• _How to complete this task_
Take each line of the entries below that contains "agent" and copy it.

• _Records shown_
-.-.-

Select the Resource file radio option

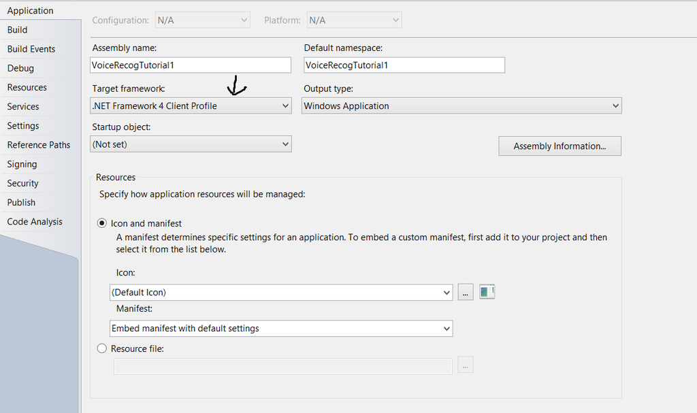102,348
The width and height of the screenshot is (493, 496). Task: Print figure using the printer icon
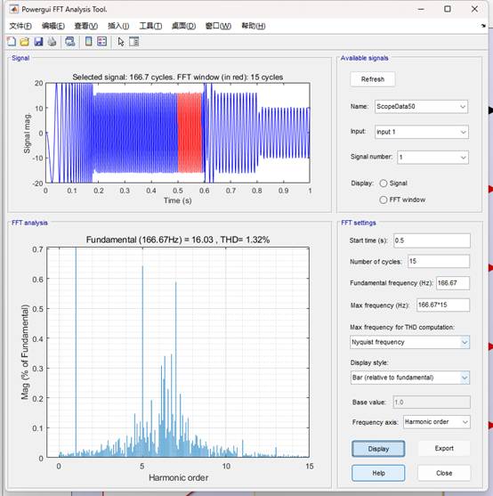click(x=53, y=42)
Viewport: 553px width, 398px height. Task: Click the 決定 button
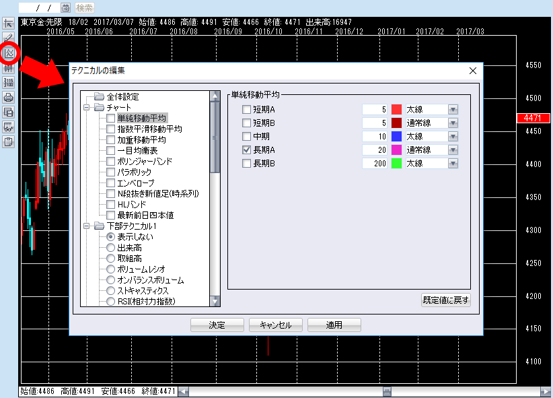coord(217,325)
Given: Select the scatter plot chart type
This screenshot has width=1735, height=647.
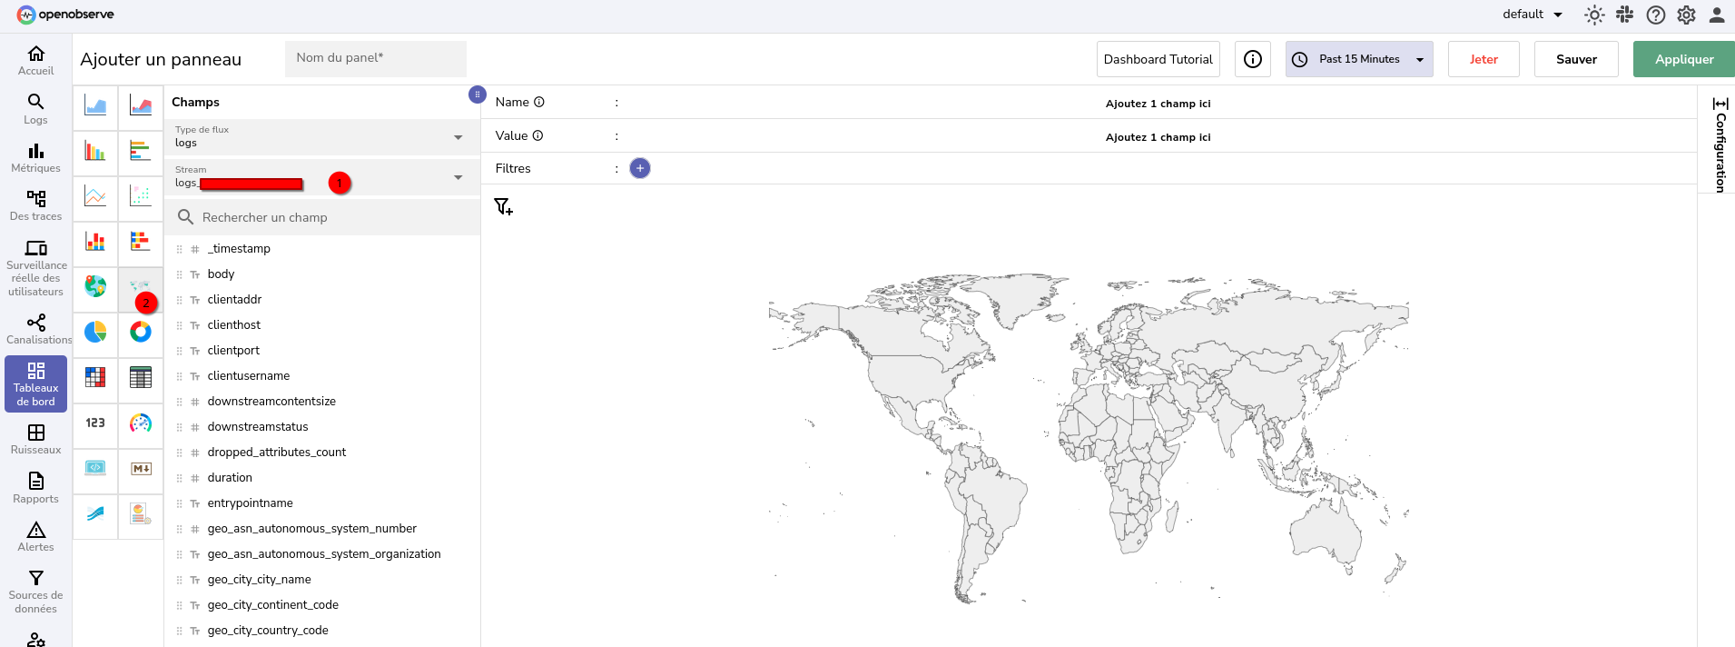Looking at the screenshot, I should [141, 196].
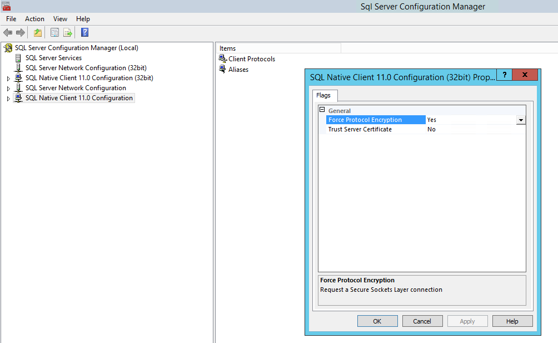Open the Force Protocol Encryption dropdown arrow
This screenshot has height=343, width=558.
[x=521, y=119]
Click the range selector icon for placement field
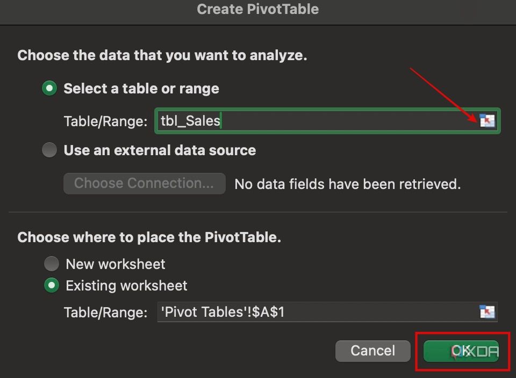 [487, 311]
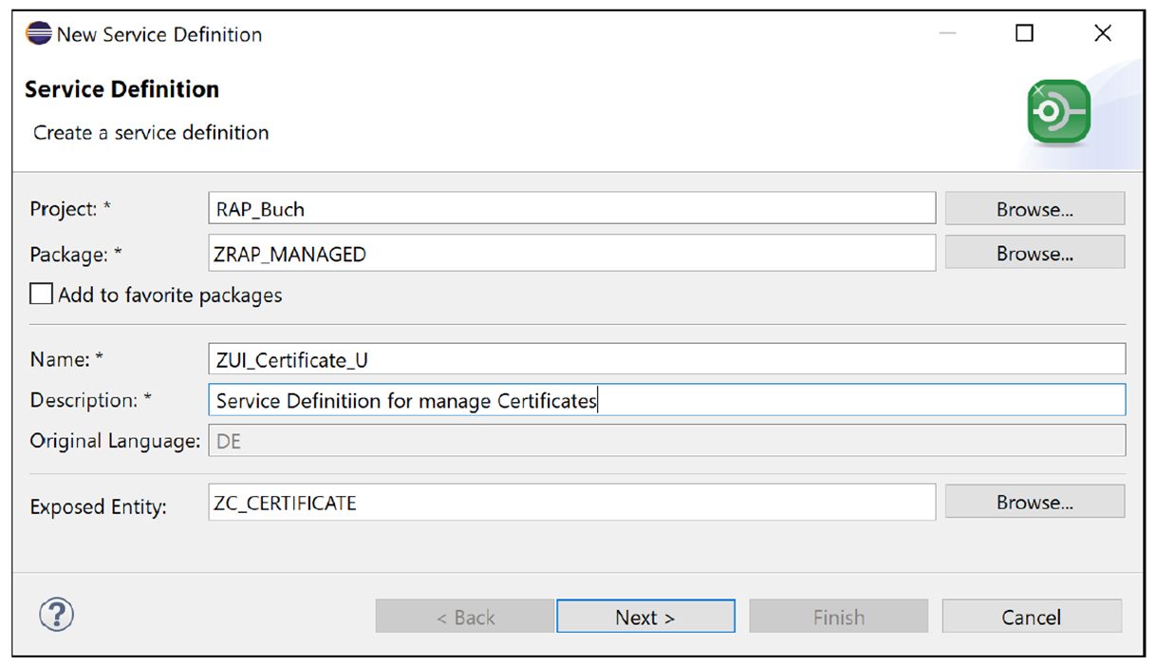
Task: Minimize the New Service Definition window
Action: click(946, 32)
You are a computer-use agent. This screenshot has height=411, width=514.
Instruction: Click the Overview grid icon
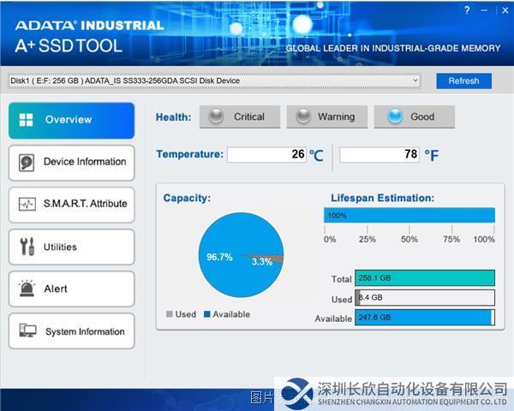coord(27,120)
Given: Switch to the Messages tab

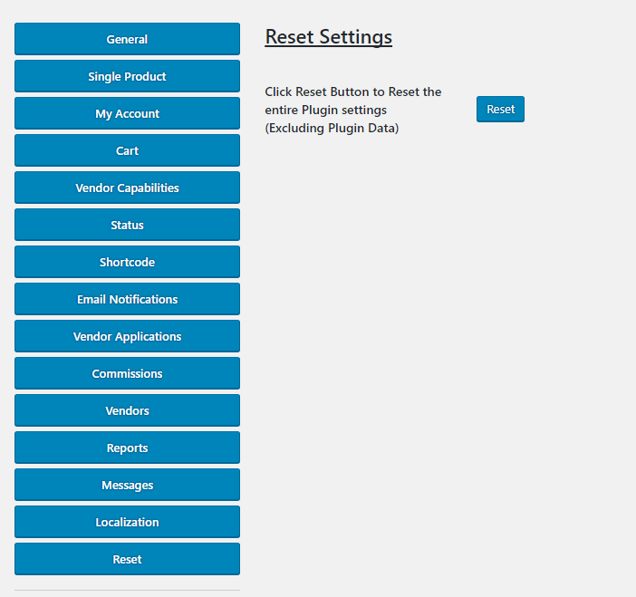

-.-.-

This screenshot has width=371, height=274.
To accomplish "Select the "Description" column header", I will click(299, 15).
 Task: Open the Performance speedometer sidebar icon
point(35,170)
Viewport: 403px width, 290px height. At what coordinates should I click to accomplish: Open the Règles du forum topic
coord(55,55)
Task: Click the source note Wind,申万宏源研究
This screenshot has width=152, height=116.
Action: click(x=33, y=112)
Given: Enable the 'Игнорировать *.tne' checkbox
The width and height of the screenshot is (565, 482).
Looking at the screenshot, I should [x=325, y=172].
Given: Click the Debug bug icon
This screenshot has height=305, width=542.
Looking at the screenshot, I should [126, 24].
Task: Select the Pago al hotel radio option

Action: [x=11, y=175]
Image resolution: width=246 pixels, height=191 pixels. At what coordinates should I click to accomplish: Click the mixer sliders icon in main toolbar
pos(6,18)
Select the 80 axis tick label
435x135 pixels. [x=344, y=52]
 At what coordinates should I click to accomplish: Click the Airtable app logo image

-.-.-

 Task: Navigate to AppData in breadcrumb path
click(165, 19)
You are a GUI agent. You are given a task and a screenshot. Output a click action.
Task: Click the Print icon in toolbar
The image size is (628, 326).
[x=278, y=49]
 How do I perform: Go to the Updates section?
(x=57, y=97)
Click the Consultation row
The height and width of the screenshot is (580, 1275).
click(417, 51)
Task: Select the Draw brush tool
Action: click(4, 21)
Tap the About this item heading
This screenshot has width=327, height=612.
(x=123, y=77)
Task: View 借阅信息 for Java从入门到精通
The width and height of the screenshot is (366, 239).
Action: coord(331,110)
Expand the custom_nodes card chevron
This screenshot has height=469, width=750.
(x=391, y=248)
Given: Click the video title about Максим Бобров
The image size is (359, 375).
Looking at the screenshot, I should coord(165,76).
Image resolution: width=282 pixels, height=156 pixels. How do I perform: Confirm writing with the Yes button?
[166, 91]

-.-.-

• _Solution_
You are a computer-use agent. This screenshot has height=411, width=514.
You are a GUI agent. You are given a task and a screenshot. Output a click action.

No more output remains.